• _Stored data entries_
- Opening Delimiter -

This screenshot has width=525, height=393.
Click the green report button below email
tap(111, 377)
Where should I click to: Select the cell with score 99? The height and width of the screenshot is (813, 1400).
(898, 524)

- Closing Delimiter -

• _Problem requirements_
Give back each record exactly, from the first line through the last.

• _Result of this exercise_
This screenshot has width=525, height=393.
Click the green report button below email
tap(111, 377)
Where should I click to: Select the cell with score 99? The height and width of the screenshot is (813, 1400).
(898, 524)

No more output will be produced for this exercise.